Summary — S3545 (Reprint) — "Climate Superfund Act"

Status and sponsor
- Introduced: September 12, 2024 (Sen. George Borrello, primary)
- Committee actions: Reported by Senate Environment & Energy Committee with committee amendments (12/12/24); referred to Senate Budget & Appropriations; later referred to Environmental Conservation (1/28/25).
- Companion / related bills: A4696 (companion), S9446 (prior session).
- Committee amendments: technical change.

Purpose
- Establishes a statutory program to hold certain fossil fuel companies strictly liable for State damages attributable to historic greenhouse gas (GHG) emissions and to collect compensatory payments to fund climate change adaptation and resilience projects in New Jersey. The bill is titled the "Climate Superfund Act."

Key definitions and scope
- Covered period: January 1, 1995 through the last day of the calendar year in which the Act takes effect.
- "Responsible party": any entity (or successor) engaged in extracting fossil fuels or refining crude oil during the covered period and determined by the Department of Environmental Protection (DEP) to be responsible for more than one billion metric tons of CO2-equivalent of covered GHG emissions. Entities not required to pay New Jersey sales tax are excluded.
- "Controlled group": corporate groups treated as a single employer under specified federal tax code sections; controlled-group members are jointly and severally liable.
- Covered uses of collected funds: grants for climate change adaptation projects (flood protection, home buyouts, stormwater upgrades, infrastructure resilience, heat-wave and air-quality measures, grid upgrades, ecosystem responses, etc.) and reasonable program administration.

Process and timing
- State Treasurer: within 2 years of enactment must submit to legislative committees an assessment of damages to the State and residents from covered GHG emissions (including categorized cost estimates and abatement costs).
- DEP: after the Treasurer’s assessment, DEP has up to 2 years to adopt implementing rules and regulations. Within 6 months after rulemaking, DEP must issue proportional cost-recovery demands to responsible parties.
- Payment schedule (as described in the fiscal note): responsible parties may pay in full within 6 months or elect nine annual installments (20% due at 6 months, then eight annual payments of 10% each).
- DEP must deposit collections into the Climate Superfund Cost Recovery Program Fund and administer a grant program. DEP must issue annual program reports beginning five years after enactment.

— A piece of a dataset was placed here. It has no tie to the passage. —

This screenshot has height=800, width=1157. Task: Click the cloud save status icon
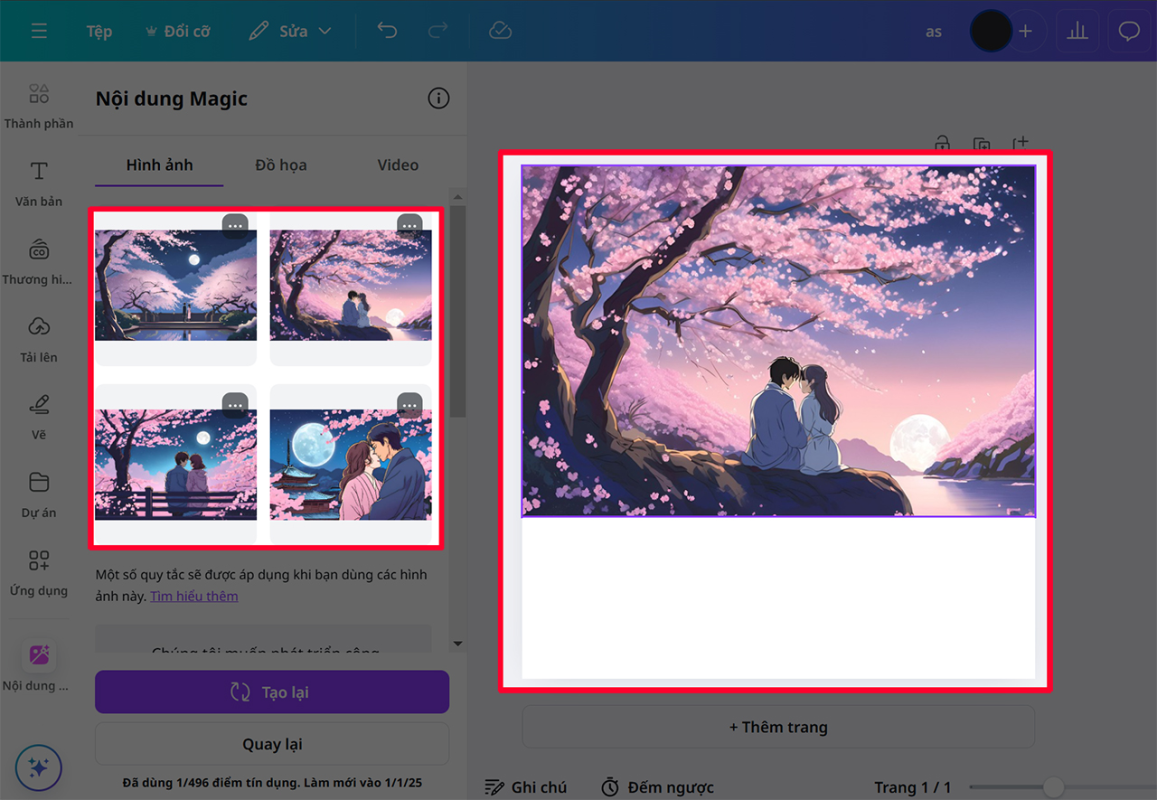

Liability standard and allocation
- Establishes strict liability for damages as determined by the Treasurer.
- DEP must calculate proportional shares based on each responsible party’s share of covered GHG emissions and collect payments equal to those shares.
- Controlled-group members are jointly and severally liable for any owed cost-recovery demand.

Fiscal and legal considerations
- Office of Legislative Services (OLS) estimates an indeterminate multi‑year State revenue increase (from collected damages) and indeterminate multi‑year expenditure increase (administration, consultants, legal costs, and grants). OLS notes it lacks empirical basis to quantify amounts because damages must be calculated, legal enforceability is uncertain, and payment timing is unknown.
- The fiscal note highlights substantial legal risk: similar statutes in New York and Vermont have generated litigation, and enforcement could face court challenges that affect timing/amounts and generate legal defense costs.

Who is affected
- Primary: fossil fuel extractors and crude-oil refiners meeting the emissions threshold and subject to NJ sales tax.
- Secondary: corporate parents/subsidiaries in controlled groups (joint/several liability), DEP and Treasury (administration), and New Jersey communities and entities that could receive adaptation/resilience grants (including overburdened communities).

Potential impacts
- If successfully enforced, the bill could generate significant revenues to fund climate adaptation projects and shift historic costs of climate impacts toward major fossil-fuel producers. Implementation and collections depend on technical damage assessments, rulemaking timelines, payment compliance, and outcomes of anticipated litigation.

Compiled from official sources — confirm details with the bill’s official record.